NC Commission of Indian Affairs American Indian Advocacy Fellowship
Term: AY 2021-22
Eligibility: Doctoral students in humanities and humanistic social sciences enrolled in a degree program in one of sixteen departments in the College of Arts & Sciences*
Application Due: Wednesday, September 8, 2021
Supervisor: Steve Maynor, Section 8 Housing Choice Voucher Program Director
About the NC Commission of Indian Affairs
The North Carolina Commission of Indian Affairs provides supportive services to individuals demonstrating a need for rental housing assistance, career counseling, job training and placement, domestic violence, sexual assault and human trafficking services, financial assistance for American Indian students enrolled in an NC accredited community college or university, Low Income Energy Assistance Program, and other socioeconomic needs facing the American Indian population.
The Commission of Indian Affairs consists of 21 representatives of the American Indian community, two representatives appointed by the General Assembly, one representative or their designee appointed by the Secretary of Health and Human Services, the Secretary of Commerce, the Secretary of Administration, the Secretary of Environment and Natural Resources and the Commissioner of Labor.
These American Indian members are selected by tribal or community consent from the Indian groups that are recognized by the State of North Carolina and are principally geographically located as follows: the Coharie of Sampson and Harnett Counties; the Eastern Band of the Cherokee Nation; the Haliwa Saponi of Halifax, Warren, and adjoining counties; the Lumbee of Robeson, Hoke and Scotland Counties; the Meherrin of Bertie, Hertford, Gates and Northhampton Counties; the Waccamaw-Siouan from Columbus and Bladen Counties; the Sappony; and the Native Americans located in Cumberland, Guilford and Mecklenburg Counties. The Coharie shall have two members; the Eastern Band of the Cherokee Nation, two; the Haliwa Saponi, two; the Lumbee, three; the Meherrin, one; the Waccamaw-Siouan, two; the Sappony Indian Tribe, one; the Cumberland County Association for Indian People, two; the Guilford Native Americans, two; the Metrolina Native Americans, two; Occaneechi Band of the Sapponi Nation,one; Triangle Native American Society, one.
The Fellowship Project
The 2021-2022 American Indian Advocacy Fellow will work within the North Carolina Commission of Indian Affairs Advocacy Division at North Carolina Department of Administration, the leading state agency that advocates and provides supportive services to the local tribal communities and its members.
The American Indian Advocacy Fellow will:
- Engage with program staff to develop an understanding of program services, communities served, and the importance of American Indian culture.
- Assist with various programmatic operations such as: Data Collection, Data Entry, and Data Management, review files, prepare and send correspondence.
- Plan and development community outreach events to promote the North Carolina Commission of Indian Affairs Advocacy Programs, by setting up display booths to distribute information about the Commission and programs administered by the Commission.
- Attend various cultural events within the American Indian communities to engage with tribal members to assess and prioritize various needs.
- Review, Research and develop draft policies to address specific needs as of the Commission and American Indian communities.
- Take the lead on the publication of a quarterly newsletter for the Commission and assist with the publication of the Commission’s Annual Reports. Develop a White Paper on the impact of the COVID-19 Pandemic on State Recognized Tribes in North Carolina.

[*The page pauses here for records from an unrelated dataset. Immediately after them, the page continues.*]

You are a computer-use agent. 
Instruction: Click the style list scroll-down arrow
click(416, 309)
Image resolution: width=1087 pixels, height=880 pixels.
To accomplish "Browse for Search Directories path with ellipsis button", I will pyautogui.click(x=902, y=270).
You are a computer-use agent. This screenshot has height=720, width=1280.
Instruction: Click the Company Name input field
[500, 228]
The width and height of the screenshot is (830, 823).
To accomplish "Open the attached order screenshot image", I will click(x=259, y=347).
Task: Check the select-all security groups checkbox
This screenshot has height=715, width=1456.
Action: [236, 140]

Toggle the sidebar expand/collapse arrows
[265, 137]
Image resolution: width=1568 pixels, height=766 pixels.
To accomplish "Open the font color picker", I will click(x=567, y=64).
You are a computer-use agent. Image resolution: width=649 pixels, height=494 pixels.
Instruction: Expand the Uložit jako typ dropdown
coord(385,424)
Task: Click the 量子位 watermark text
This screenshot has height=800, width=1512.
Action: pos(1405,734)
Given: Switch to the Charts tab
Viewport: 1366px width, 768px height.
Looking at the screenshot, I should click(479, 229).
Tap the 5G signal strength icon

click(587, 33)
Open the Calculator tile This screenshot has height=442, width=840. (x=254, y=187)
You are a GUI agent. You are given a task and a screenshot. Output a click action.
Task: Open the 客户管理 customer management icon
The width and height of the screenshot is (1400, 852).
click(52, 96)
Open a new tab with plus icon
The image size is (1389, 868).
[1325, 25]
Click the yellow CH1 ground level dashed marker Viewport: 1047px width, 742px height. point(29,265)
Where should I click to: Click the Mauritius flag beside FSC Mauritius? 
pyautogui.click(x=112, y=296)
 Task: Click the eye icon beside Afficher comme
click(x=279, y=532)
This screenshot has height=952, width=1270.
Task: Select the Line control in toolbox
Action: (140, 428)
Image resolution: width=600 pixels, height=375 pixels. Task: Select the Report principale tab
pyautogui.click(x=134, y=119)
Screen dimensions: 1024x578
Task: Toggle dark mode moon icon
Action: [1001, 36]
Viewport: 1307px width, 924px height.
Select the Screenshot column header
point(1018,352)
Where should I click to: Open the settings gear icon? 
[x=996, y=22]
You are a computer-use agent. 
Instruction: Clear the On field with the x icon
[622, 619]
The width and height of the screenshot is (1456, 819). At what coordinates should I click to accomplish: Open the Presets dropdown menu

Develop White Paper on the Impact of Indian Child Welfare on State Recognized Indians in North Carolina.
*Due to COVID, in-person experience may be limited and safety measures will be taken into account when designing fellowship activities and goals.
Applicants must submit a cover letter explaining their academic background and professional qualifications, as well as their goals for professional development through this fellowship; a C.V.; and a letter of support from an advisor in their department or their Director of Graduate Studies. The completed application should be submitted to the HPG website no later than the end of the day on Wednesday, September 8, 2021.
Queries which are not answered in the FAQ may be directed to Ashley Melzer, HPG Initiative Director. Open interest meetings (at this link) will be held on Tuesday, August 24 at 4pm, Friday, August 27 at 12pm, and Wednesday, September 1 at 5pm. Email the director to setup a different time or ask a question.
*Eligible graduate programs will be affiliated with American Studies; Anthropology; Art & Art History; Classics; Communication; Dramatic Art; English & Comparative Literature; Geography; Germanic and Slavic Languages and Literatures; History; Linguistics; Music; Philosophy; Religious Studies; Romance Studies; and Women & Gender Studies. Graduate students within the College of Arts & Sciences who are not affiliated with one of these programs, but are pursuing a course of study which makes significant use of humanities methods or content, may write to Ashley Melzer to petition for eligibility. Graduate students in programs outside of the College of Arts & Sciences are not eligible.